*** Opening DATA PROVIDED ***

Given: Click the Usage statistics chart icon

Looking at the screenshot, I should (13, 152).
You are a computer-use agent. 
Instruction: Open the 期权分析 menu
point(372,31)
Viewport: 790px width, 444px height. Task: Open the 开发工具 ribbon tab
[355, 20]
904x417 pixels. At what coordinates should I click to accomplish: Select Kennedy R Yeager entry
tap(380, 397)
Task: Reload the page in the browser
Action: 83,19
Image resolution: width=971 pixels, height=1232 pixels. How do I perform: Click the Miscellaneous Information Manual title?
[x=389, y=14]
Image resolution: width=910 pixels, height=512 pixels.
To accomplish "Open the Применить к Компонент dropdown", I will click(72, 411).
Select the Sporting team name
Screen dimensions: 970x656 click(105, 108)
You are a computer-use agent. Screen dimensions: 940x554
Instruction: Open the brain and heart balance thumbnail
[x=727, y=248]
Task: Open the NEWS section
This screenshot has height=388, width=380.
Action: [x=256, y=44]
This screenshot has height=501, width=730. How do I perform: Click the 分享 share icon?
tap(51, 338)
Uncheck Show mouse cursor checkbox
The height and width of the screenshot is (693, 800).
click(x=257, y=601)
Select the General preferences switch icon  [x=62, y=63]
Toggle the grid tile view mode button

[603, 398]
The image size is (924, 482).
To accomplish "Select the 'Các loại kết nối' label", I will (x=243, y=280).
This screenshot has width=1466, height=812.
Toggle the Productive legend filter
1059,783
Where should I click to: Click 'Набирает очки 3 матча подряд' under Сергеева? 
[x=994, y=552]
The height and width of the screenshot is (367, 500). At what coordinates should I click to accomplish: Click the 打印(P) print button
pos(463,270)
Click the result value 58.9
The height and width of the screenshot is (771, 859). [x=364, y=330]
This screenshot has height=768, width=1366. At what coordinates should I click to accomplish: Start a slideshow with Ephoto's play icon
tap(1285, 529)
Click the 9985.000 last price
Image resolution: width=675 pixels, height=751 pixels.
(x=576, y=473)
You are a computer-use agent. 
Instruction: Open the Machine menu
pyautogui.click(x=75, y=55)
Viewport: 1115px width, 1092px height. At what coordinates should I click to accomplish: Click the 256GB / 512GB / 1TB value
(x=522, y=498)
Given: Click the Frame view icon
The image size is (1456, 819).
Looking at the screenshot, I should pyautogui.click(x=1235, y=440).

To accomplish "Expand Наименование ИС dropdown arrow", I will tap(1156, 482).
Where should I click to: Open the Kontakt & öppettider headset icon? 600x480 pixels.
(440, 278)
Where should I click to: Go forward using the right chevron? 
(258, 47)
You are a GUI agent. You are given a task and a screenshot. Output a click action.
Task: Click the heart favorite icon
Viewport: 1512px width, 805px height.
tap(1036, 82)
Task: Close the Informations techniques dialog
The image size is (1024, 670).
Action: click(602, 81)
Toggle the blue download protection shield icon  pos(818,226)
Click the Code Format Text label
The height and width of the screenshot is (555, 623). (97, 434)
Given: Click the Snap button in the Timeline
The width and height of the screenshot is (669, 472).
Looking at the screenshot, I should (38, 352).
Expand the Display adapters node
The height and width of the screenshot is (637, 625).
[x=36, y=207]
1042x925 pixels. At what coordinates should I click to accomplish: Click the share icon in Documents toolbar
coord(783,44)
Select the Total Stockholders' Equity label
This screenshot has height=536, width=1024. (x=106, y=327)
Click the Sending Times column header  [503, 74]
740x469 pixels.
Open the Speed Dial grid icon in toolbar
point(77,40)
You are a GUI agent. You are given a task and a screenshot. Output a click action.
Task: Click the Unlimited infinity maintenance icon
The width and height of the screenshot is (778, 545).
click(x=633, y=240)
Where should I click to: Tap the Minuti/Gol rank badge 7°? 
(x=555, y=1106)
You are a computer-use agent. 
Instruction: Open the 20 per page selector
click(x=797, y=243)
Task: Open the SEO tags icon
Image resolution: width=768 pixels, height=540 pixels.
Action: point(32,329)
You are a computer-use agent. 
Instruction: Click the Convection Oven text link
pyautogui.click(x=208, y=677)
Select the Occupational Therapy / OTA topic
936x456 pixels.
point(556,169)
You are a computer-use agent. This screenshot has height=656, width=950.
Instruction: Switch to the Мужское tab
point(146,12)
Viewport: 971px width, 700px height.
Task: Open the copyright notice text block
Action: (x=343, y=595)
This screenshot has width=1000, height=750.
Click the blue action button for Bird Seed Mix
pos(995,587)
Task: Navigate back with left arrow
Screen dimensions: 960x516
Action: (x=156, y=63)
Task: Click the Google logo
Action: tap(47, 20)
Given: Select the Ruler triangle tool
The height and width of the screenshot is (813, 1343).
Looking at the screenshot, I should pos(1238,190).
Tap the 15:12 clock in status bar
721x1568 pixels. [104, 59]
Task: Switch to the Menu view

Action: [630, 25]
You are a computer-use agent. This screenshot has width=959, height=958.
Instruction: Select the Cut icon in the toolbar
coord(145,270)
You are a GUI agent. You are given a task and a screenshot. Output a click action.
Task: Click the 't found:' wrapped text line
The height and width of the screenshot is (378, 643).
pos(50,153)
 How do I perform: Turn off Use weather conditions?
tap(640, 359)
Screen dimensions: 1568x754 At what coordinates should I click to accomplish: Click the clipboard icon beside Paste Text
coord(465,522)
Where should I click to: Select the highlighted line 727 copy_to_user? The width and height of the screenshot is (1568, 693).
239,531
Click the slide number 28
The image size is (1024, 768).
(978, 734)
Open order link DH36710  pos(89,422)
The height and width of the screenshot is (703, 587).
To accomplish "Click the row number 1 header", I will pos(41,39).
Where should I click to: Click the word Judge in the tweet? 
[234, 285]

*** Closing DATA PROVIDED ***

### WHAT TO PRODUCE
Set down, exactly as they appear above, all lines from the one that has "The image size is (924, 482)." down to the one that has "Given: Click the Snap button in the Timeline", including those two and no others.

### FINISHED EXERCISE
The image size is (924, 482).
To accomplish "Select the 'Các loại kết nối' label", I will (x=243, y=280).
This screenshot has width=1466, height=812.
Toggle the Productive legend filter
1059,783
Where should I click to: Click 'Набирает очки 3 матча подряд' under Сергеева? 
[x=994, y=552]
The height and width of the screenshot is (367, 500). At what coordinates should I click to accomplish: Click the 打印(P) print button
pos(463,270)
Click the result value 58.9
The height and width of the screenshot is (771, 859). [x=364, y=330]
This screenshot has height=768, width=1366. At what coordinates should I click to accomplish: Start a slideshow with Ephoto's play icon
tap(1285, 529)
Click the 9985.000 last price
Image resolution: width=675 pixels, height=751 pixels.
(x=576, y=473)
You are a computer-use agent. 
Instruction: Open the Machine menu
pyautogui.click(x=75, y=55)
Viewport: 1115px width, 1092px height. At what coordinates should I click to accomplish: Click the 256GB / 512GB / 1TB value
(x=522, y=498)
Given: Click the Frame view icon
The image size is (1456, 819).
Looking at the screenshot, I should pyautogui.click(x=1235, y=440).

To accomplish "Expand Наименование ИС dropdown arrow", I will tap(1156, 482).
Where should I click to: Open the Kontakt & öppettider headset icon? 600x480 pixels.
(440, 278)
Where should I click to: Go forward using the right chevron? 
(258, 47)
You are a GUI agent. You are given a task and a screenshot. Output a click action.
Task: Click the heart favorite icon
Viewport: 1512px width, 805px height.
tap(1036, 82)
Task: Close the Informations techniques dialog
The image size is (1024, 670).
Action: click(602, 81)
Toggle the blue download protection shield icon  pos(818,226)
Click the Code Format Text label
The height and width of the screenshot is (555, 623). (97, 434)
Given: Click the Snap button in the Timeline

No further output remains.